Once again, I’ve been a bad nerd. So far, I’ve managed to stay largely uninformed concerning the Doctor. “Doctor Who?” you ask, as if it is some kind of knock-knock joke. And then I’d say, “That’s the one.”

Seriously, though, apart from a few episodes when Doctor Who returned to the small screen some years ago, I’ve somehow managed to completely miss any and all things Doctor Who. And if Shada, Gareth Roberts’s novelization of Douglas Adams’s script for the infamous ‘lost’ Doctor Who story [1], is anything to go by, that’s a shame. It thoroughly looks as something I could completely go for. Given the sheer size of the whole Doctor Who franchise, I would have a lot of catching up to. Which, given my short supply of time to do things in, isn’t likely to be going to happen.

In Shada, Skagra—a guy far too clever for it’s own good—tries to gain access to Shada, the Timelords’s mythical and forgotten prison outside of the conventional timestream. He has his reasons: in Shada, a powerful psychic criminal is held prisoner. If only Skagra could add his powers to his Universal Mind, he’d eventually be able to control all of the universe. Wouldn’t that be nice? Fortuneately for the universe, he didn’t account for the Doctor.

Shada is a hoot and a half. Working from the most final, complete and officially approved script—well, yeah, you know how that works—Roberts harvested everything that sprouted from the seeds Douglas Adams sowed, and made a very fine wine from it. Metaphorically speaking. Sure, like And Another Thing …, that last H2G2TG novel, it’s not vintage Adams, but it’s very tasty nonetheless.

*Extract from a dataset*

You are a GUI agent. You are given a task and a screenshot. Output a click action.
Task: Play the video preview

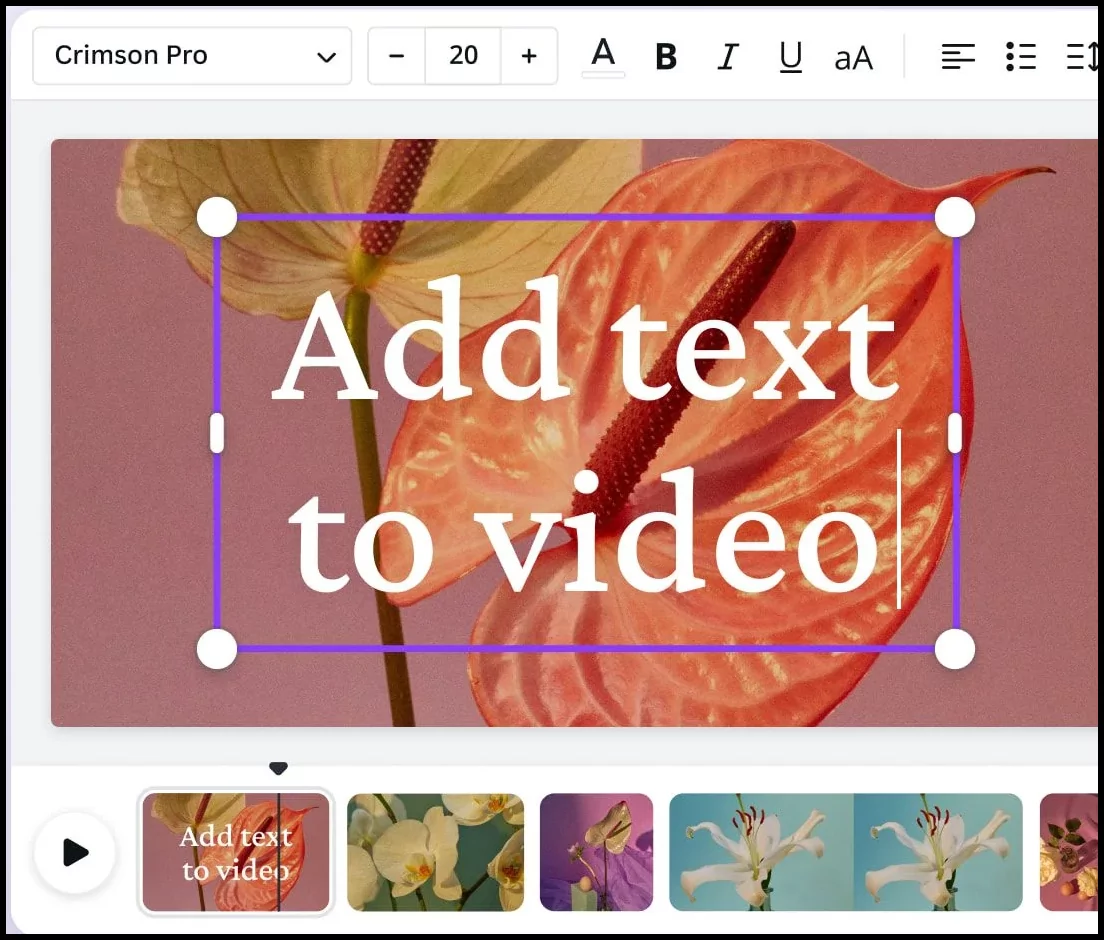point(74,853)
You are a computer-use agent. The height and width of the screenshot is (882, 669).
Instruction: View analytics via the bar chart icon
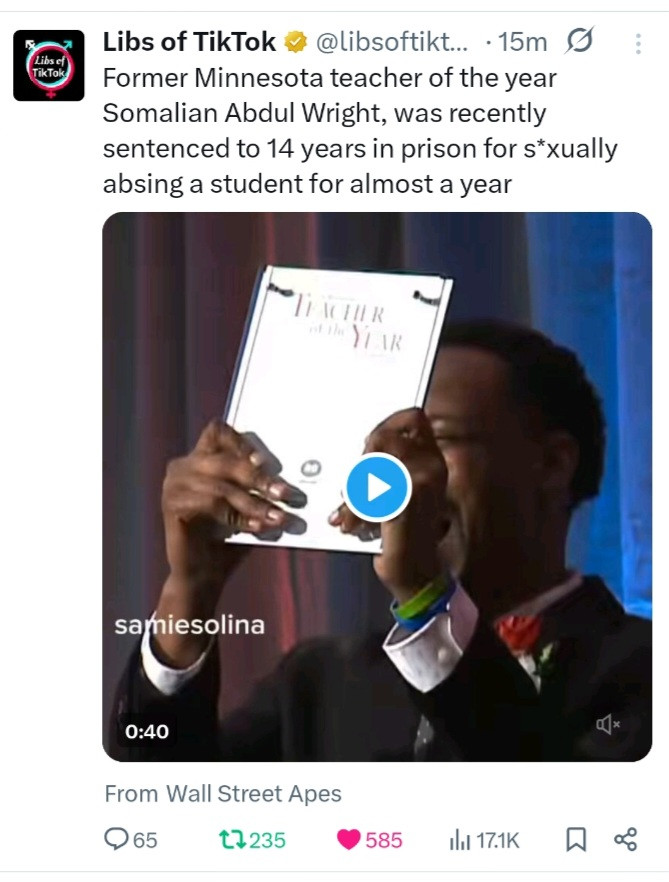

For instance, the reference to an Ultimate Answer in chapter 42 made me chuckle. As did the scene where a copy of Bonnie Tyler’s Greatest Hits turns up. Shada was conceived in the late 1970’s, when Bonnie Tyler was known for songs like “Lost in France” and “It’s a Heartache”. Her big break with “Total Eclipse of the Heart” was still to come. So a tape with unfamiliar song titles and a copyright date of 1986 turning up—I quite get that.

Book read
Gareth Roberts — Doctor Who: Shada (The Lost Adventure by Douglas Adams)
First Line
At the age of five, Skagra decided emphatically that God did not exist.
  1. As to why Shada is an infamous ‘lost’ story, well, it’s complicated and infamous. I won’t be going into that, as I’d only be parroting what I’ve read on that infamous tome of all knowledge. [2]
  2. No, not that one. The other one.